USG senator Becky Slavik, a third-year in international studies and Russian, said she has personally experienced times where it was difficult to be excused from class for religious holidays, and said other people in the student body have felt the same way.
“They’ve been told that they need to show extra proof or they need to make it seem like it’s important and you really have to go out of your way to explain what the holiday is,” Slavik, also a co-sponsor of the resolution, said.
A similar resolution was passed by USG in February of the 2016-2017 academic year. However, resolutions expire at the end of each academic year, and Kate Greer, a second-year in German and history and a co-sponsor of the resolution, said she believes this updated resolution could generate support from administrators.
Greer worked with the academic affairs committee and drew examples from Big Ten universities and Ivy League schools that currently have university-wide absence policies
The University of Minnesota has 10 criteria that allow students to remain unpenalized from missing class, including jury duty, religious observances and military service, all of which USG is aiming to establish as excusable reasons at Ohio State.

Dataset extract

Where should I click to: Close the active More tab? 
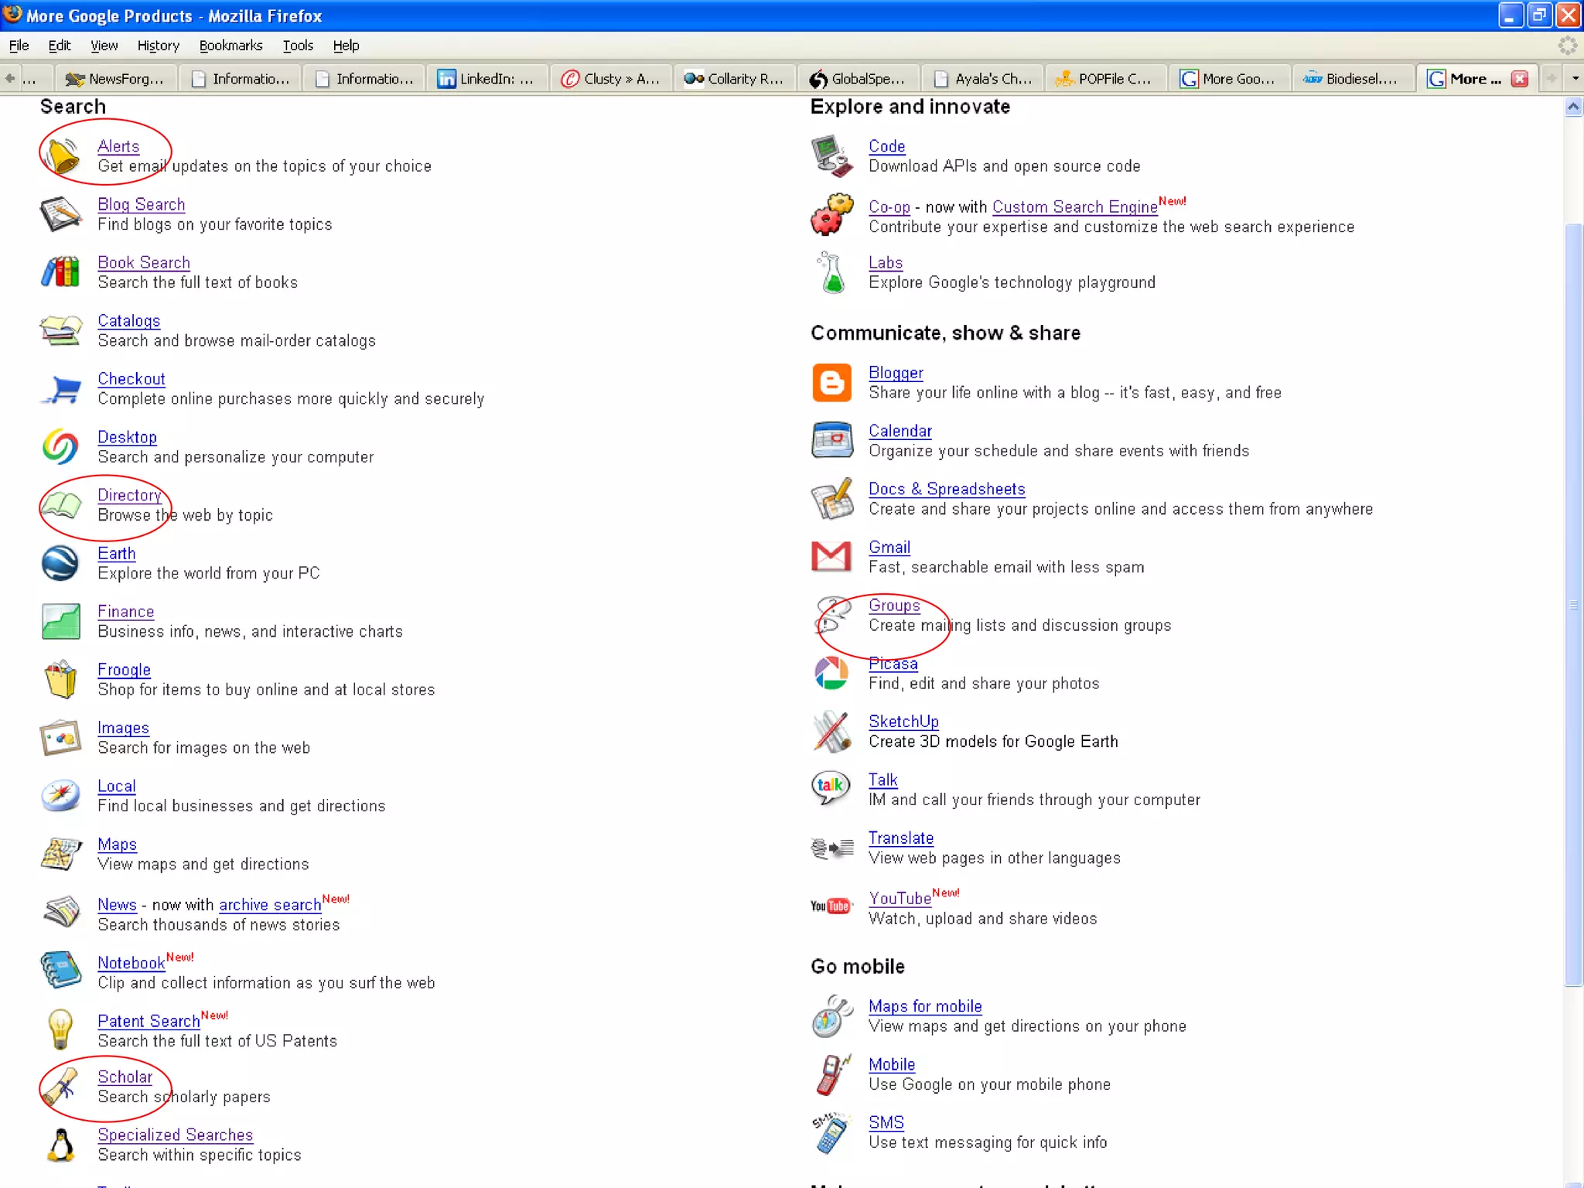click(x=1520, y=79)
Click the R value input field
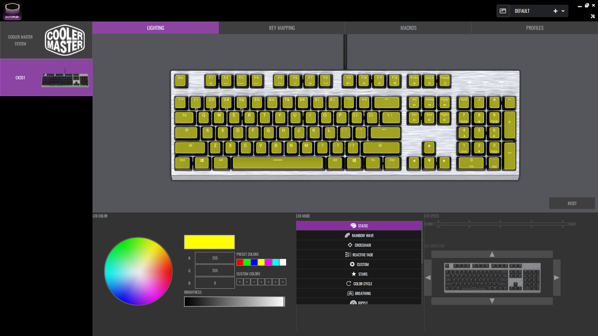 pos(215,258)
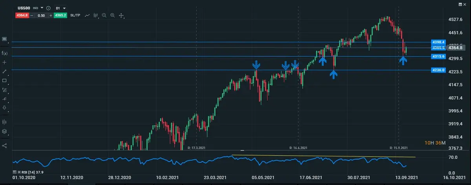Open the f(x) indicators menu
Image resolution: width=471 pixels, height=185 pixels.
(5, 53)
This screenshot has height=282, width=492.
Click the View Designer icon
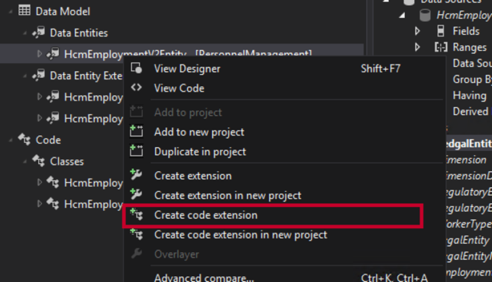136,69
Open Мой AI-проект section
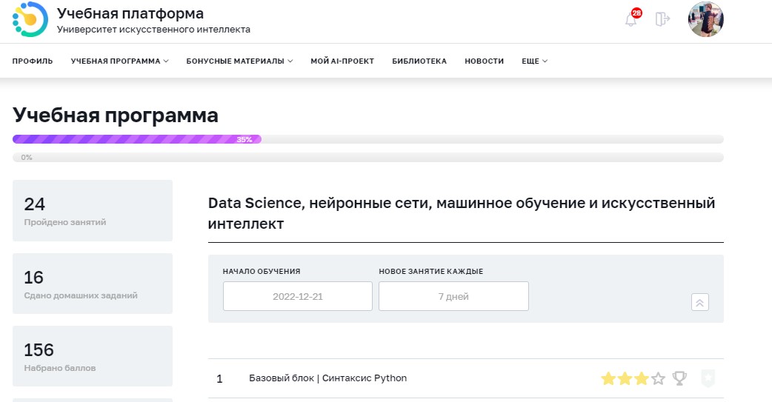 (342, 61)
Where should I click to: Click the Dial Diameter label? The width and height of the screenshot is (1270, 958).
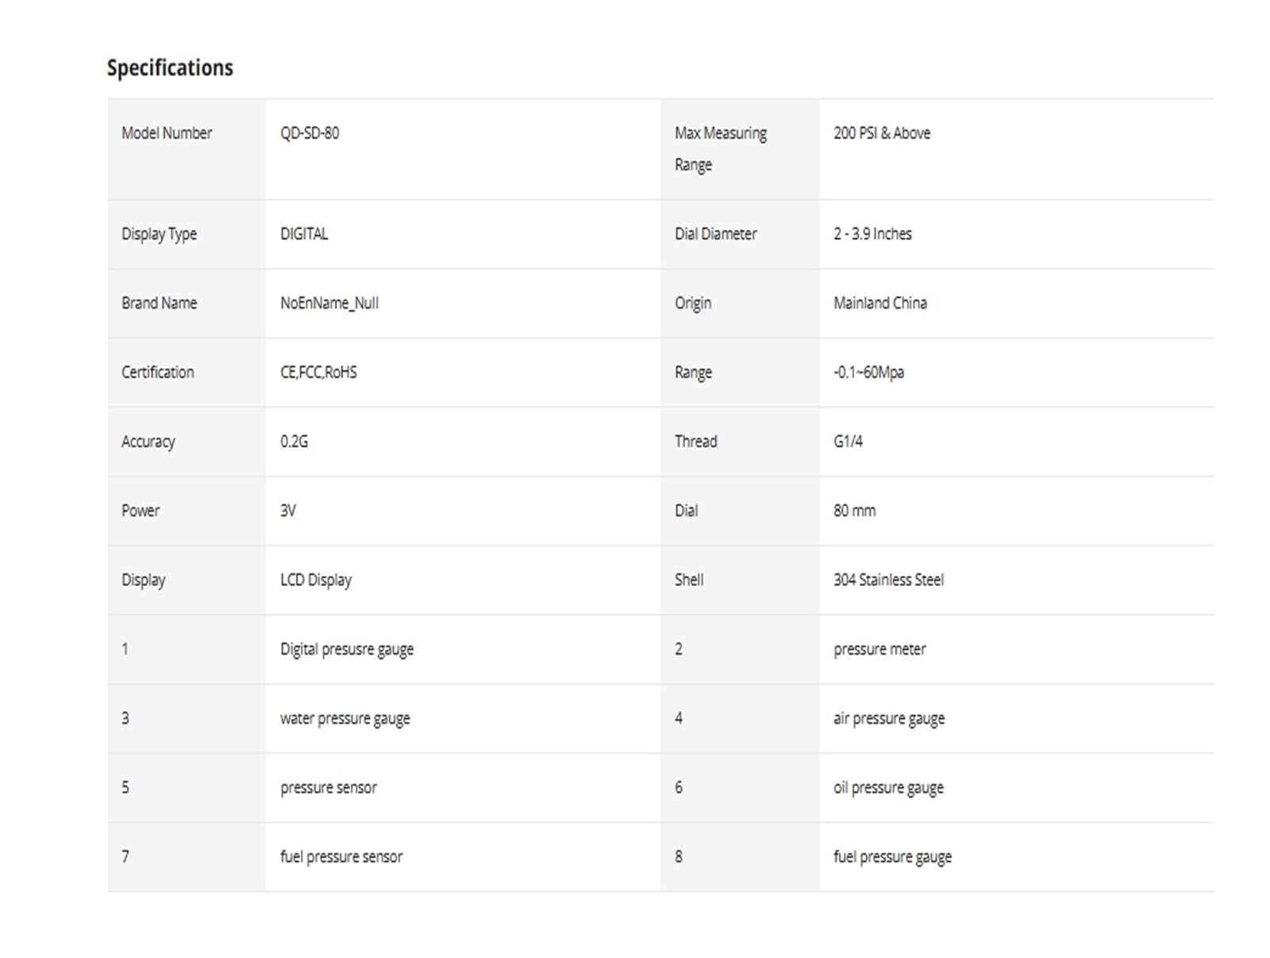(715, 234)
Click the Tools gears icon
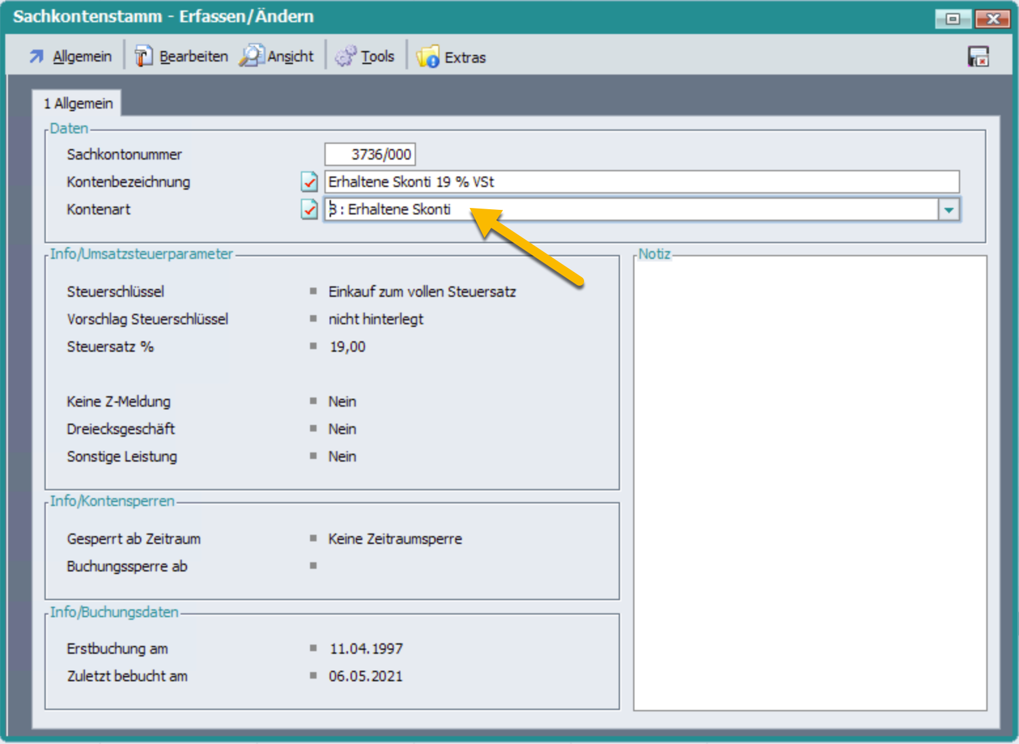This screenshot has width=1019, height=744. click(x=345, y=57)
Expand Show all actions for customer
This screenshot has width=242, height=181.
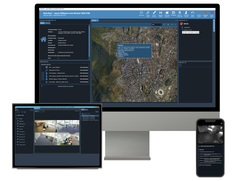click(65, 86)
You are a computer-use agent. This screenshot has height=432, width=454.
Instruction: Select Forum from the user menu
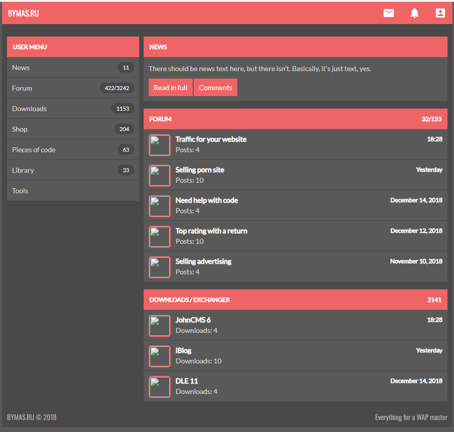click(x=22, y=88)
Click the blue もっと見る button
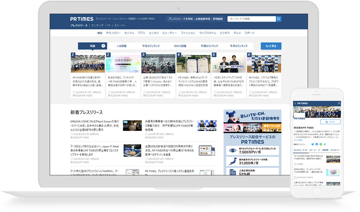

Challenge
Continue the article above on the student government's excused-absence resolution, starting after its last sentence.

Output below
Ohio State spokesman Ben Johnson backed Ohio State’s individualized policy and said, “We believe that the course instructor or course director is the person best qualified to determine the requirements for his or her course.”
Chase Barnett, a second-year in finance and political science and the co-author of the resolution, said he hopes to advance the resolution within the University Senate, which is a governing body consisting of administrators, faculty and students that enact university policies, in order to see it become an academic policy.
Currently, there is no set date for the University Senate to consider the resolution.